* **Seite**

+---+

IMPLEMENTATION MODULE PMatLib;
(*------------------------------------------------------------------------*)
(* Einige Matrix-Operationen f"ur den Datentyp PMATRIX *)
(* Some matrix operations for data typ Deklera.PMATRIX *)
(*------------------------------------------------------------------------*)
(* Letzte Bearbeitung: *)
(* *)
(* 30.09.96, MRi: Durchsicht *)
(* 15.09.15, MRi: Anpassung an ISO M2, Bereinigung von nicht ben"otigten *)
(* Importen. *)
(*------------------------------------------------------------------------*)
(* Offene Punkte: *)
(* *)
(* - PMatVek und PMatMat nochmals gegen LibDBlas dgemv & dgemm abgelichen *)
(*------------------------------------------------------------------------*)
(* Implementation : Michael Riedl *)

+---+

* **Bereitgestellte Daten**
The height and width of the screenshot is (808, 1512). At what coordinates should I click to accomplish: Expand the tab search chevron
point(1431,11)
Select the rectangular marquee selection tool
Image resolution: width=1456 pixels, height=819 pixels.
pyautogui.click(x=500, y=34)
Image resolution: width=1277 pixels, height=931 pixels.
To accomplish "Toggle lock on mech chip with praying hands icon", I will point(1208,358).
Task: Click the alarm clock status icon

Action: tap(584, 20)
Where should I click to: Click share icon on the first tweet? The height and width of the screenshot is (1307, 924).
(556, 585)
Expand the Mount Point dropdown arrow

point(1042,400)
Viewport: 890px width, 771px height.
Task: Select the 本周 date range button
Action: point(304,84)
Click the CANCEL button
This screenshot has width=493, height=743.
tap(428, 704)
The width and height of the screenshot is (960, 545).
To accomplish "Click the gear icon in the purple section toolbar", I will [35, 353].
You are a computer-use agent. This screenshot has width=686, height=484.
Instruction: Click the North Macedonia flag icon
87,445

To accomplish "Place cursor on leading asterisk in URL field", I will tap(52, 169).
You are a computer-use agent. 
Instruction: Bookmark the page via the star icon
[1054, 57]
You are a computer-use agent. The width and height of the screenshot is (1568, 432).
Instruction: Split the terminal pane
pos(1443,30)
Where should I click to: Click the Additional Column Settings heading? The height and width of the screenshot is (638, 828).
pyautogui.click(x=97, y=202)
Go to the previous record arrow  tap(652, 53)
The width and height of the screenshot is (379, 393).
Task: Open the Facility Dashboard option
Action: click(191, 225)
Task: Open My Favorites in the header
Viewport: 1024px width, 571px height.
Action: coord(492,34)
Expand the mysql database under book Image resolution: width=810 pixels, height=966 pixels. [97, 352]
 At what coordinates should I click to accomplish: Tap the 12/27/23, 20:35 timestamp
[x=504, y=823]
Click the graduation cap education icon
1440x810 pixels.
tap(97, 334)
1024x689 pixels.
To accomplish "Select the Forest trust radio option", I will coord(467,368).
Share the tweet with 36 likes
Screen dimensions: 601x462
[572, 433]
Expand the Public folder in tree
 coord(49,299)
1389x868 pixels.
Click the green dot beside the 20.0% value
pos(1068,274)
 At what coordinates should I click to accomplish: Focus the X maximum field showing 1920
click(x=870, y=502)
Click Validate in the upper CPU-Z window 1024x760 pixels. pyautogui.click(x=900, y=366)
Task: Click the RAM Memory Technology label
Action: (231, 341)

+---+

* **Worum es geht**
Schreibe den Quelltext des Moduls PMatLib im Anschluss an seine letzte Zeile weiter. Die Daten stehen in keinem Zusammenhang mit dem Quelltext des Moduls PMatLib.

* **Schriftliche Antwort**
(* Licence : GNU Lesser General Public License (LGPL) *)
(*------------------------------------------------------------------------*)
(* $Id: PMatLib.mod,v 1.3 2016/04/15 15:42:59 mriedl Exp mriedl $ *)
FROM SYSTEM IMPORT TSIZE;
FROM Deklera IMPORT PMATRIX;
IMPORT Errors;
FROM DynMat IMPORT AllocMat,DeAllocMat;
FROM MatLib IMPORT ENorm;
PROCEDURE NormVek2(VAR X : ARRAY OF LONGREAL;
IStart,IEnd : CARDINAL;
MaxNorm : BOOLEAN);
(*-------------------------------------------------------------*)
(* Normiert den Vektor X im Bereich X[IStart] bis X[IEnd]. *)
(* Wenn MaxNorm = TRUE so, da3 das Maximale Element die Gr"o3e *)
(* 1 hat, ansonsten nach der Euklidschen Norm auf 1 *)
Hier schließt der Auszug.